Fontes de financiamento e impacto econômico
O relator da proposta, senador Renan Calheiros (MDB-AL), apresentou um parecer que sugere a utilização do Fundo Social do Pré-Sal como uma das fontes de recursos para o financiamento, com um valor máximo de R$30 bilhões. Além disso, o senador indicou que outras fontes, como superávit de fundos supervisionados pelo Ministério da Fazenda, também poderiam ser exploradas.
O presidente da Frente Parlamentar da Agropecuária (FPA), deputado Pedro Lupion (Republicanos-PR), destacou a importância do refinanciamento, afirmando que é uma prioridade para os produtores rurais no Brasil.
Preocupações do governo e estimativas divergentes
O ministro da Fazenda, Dario Durigan, expressou preocupação com as “pautas-bomba” em discussão no Congresso, alertando que isso pode tornar o Brasil ingovernável. Ele reiterou a estimativa de que o projeto de renegociação de dívidas rurais poderia gerar um custo de até R$800 bilhões em dez anos.
Por outro lado, a FPA argumenta que o impacto não deve atingir esse montante. Além dos R$30 bilhões do Fundo Social, o BNDES está previsto para oferecer crédito de até R$140 bilhões, e ainda há a possibilidade de incluir recursos dos Fundos Constitucionais destinados ao refinanciamento de dívidas nas regiões Norte e Nordeste.

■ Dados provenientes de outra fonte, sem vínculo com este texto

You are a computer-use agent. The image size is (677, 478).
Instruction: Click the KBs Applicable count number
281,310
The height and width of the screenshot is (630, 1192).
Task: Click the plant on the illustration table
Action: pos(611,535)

Próximos passos e implicações políticas
Com a aprovação no Senado, o projeto agora aguarda a análise da Câmara dos Deputados. A discussão sobre o refinanciamento de dívidas rurais pode ter implicações significativas para a política agrícola do Brasil e para a economia do país, especialmente em um cenário de crescente pressão sobre as finanças públicas.
A expectativa é que o debate continue a mobilizar tanto parlamentares quanto a sociedade civil, à medida que as consequências da proposta se tornam mais evidentes.